Gareth Risbridger

Personal information
- Date of birth: 16 April 1982 (age 44)
- Place of birth: High Wycombe, England
- Position: Midfielder

Youth career
- 1997–1998: Marlow

Senior career*
- Years: Team / Apps / (Gls)
- 1998–2001: Yeovil Town
- 2001–2002: Southend United / 1 / (0)
- 2001: → Dover Athletic (loan) / 3 / (0)
- 2002: Salisbury City
- 2002–2003: Aylesbury United
- 2003–2010: Staines Town
- 2006: → Bracknell Town (loan)
- 2010–2011: Boreham Wood
- 2011–2012: Staines Town / 5 / (0)
- 2012–2013: St Albans City
- 2013–2014: Slough Town
- 2014: → Binfield (loan)

Managerial career
- 2014–2015: Burnham (joint)
- 2016–2017: Aylesbury

= Gareth Risbridger =

English footballer (born 1982)

Gareth Risbridger (born 16 April 1982) is an English football manager and former semi-professional player, who was most recently the assistant manager to Danny Gordon at Aylesbury after the pair were appointed in May 2016. They departed the club in January 2017.

He started his career as a youth player at Marlow, before joining Yeovil Town in 1998. Risbridger then signed for Third Division club Southend United following his former Yeovil manager David Webb, however he only made one appearance and was sent on loan to Conference National club Dover Athletic. He was released from Southend in January 2002, and dropped back into non-League football spending a month at Salisbury City before joining Aylesbury United. In December 2003, he joined former Aylesbury manager, Steve Cordery at Staines Town. After a number of injuries that kept him sidelined for two and a half years, Risbridger joined Bracknell Town on a short loan spell, regaining his fitness. He went on to join Boreham Wood in November 2010. After a period out of the game due to injury, he joined Slough Town in March 2014.

==Playing career==
Risbridger started his career as a youth player at Marlow, playing the 1997–98 season in their under-18 team. In summer 1998, he joined Conference National side Yeovil Town, where he made six appearances.

He signed for Third Division team Southend United in May 2001, after former Yeovil Town manager David Webb took charge at Southend. Risbridger was the first of three players who Webb signed from his former club, Barrington Belgrave and Ben Smith joined later. Risbridger commented on playing under Webb saying, "I worked with him at Yeovil and he gave me my chance there last year. Now I'm looking forward to playing under him again and establishing myself with Southend." During the 2001–02 season, he made one appearance for Southend. On 11 August, Risbridger made his debut for Southend in their 1–0 home win over Darlington, replacing Mark Rawle as a substitute in the 89th minute, who had previously replaced Dean Holness. He joined Dover Athletic on loan in October, where he made three appearances in the Conference National. Risbridger was not allowed to play in Dover Athletic's FA Cup fourth qualifying round match against Hereford United, as Southend did not want him to become cup-tied. He was released from Southend in January 2002, by new manager Rob Newman along with Shane Wardley and Ed Chibogu.
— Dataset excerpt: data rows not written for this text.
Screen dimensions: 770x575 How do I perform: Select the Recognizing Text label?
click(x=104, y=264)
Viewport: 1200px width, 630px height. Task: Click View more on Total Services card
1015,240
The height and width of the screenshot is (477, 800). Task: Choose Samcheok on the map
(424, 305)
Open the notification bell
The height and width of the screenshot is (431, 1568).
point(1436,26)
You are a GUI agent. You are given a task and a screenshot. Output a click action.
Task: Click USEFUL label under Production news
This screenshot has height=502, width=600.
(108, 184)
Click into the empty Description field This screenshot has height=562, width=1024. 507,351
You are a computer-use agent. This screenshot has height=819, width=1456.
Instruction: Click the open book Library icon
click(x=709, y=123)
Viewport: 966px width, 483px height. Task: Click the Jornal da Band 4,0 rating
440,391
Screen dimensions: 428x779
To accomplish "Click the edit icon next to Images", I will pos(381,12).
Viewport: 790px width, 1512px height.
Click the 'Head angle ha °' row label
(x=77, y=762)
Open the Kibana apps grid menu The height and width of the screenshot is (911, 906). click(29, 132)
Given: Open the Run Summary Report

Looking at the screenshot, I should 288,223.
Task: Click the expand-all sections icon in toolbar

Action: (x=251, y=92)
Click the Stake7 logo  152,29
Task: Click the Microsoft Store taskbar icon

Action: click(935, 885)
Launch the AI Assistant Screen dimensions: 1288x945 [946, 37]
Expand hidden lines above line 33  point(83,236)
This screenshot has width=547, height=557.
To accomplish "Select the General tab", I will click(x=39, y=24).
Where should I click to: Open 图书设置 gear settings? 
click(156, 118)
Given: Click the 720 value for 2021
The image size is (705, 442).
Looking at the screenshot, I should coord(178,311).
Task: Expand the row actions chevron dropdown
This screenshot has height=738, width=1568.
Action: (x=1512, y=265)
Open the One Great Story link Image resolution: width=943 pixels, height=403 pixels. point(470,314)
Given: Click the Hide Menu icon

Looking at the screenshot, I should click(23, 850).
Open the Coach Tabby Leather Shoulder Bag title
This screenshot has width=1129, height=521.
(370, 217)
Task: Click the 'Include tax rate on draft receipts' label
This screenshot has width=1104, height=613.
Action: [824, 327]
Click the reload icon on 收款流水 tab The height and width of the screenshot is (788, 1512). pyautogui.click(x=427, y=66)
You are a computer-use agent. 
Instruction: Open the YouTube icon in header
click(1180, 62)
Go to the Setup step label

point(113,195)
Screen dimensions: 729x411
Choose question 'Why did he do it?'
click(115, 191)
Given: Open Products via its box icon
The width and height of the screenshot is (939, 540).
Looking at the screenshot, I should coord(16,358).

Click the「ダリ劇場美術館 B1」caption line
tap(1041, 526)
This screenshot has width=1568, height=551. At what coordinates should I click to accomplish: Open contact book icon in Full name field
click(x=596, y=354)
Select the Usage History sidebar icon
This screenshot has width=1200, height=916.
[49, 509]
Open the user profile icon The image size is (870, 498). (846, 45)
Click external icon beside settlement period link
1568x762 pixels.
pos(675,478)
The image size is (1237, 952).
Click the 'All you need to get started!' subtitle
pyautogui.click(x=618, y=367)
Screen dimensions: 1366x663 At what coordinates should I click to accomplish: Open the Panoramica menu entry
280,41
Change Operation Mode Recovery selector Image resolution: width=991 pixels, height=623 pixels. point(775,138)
Following his release from Southend United, Risbridger dropped back into non-League football and signed for Southern Football League Premier Division club, Salisbury City in February. A month later, he joined Aylesbury United, for who he went on to make 44 appearances in all competitions, scoring one goal. In December 2003, Risbridger signed for Isthmian League Division One South side Staines Town, joining former Aylesbury manager Steve Cordery. He made his debut against Horsham in their 0–0 on 6 December. Between January 2004 and July 2006, Risbridger suffered a series of injuries, that put him out of the game for two and a half years. He had a spell with Bracknell Town on loan in October 2006, to help regain his fitness. At the end of the 2006–07 season he was awarded the "Clubman of the Year" award.

Risbridger played in Staines 2007–08 FA Cup first round giant-killing match, when they defeated Stockport County over two legs, eventually winning in a penalty shootout. Staines were defeated in the following round 5–0 at home to Peterborough United, on 1 December, in which Risbridger played.

He went on to join Conference South club Boreham Wood in November 2010.

==Coaching and refereeing career==
Risbridger holds a UEFA 'B' Pro Licence coaching badge and is also a qualified referee.

In December 2014, Risbridger was appointed joint-manager, alongside Danny Gordon, at Burnham as the replacements for Gary Meakin. However the pair departed the club in May 2015 after proving unsuccessful in their bid to prevent Burnham's relegation from the Premier Division.

Risbridger returned to football as the assistant manager to Danny Gordon at Aylesbury in May 2016. The pair resigned from their positions in January 2017.

==Personal life==
Born in High Wycombe, Buckinghamshire, Risbridger lives in Marlow. He works as a greenkeeper at Wycombe Heights Golf Club.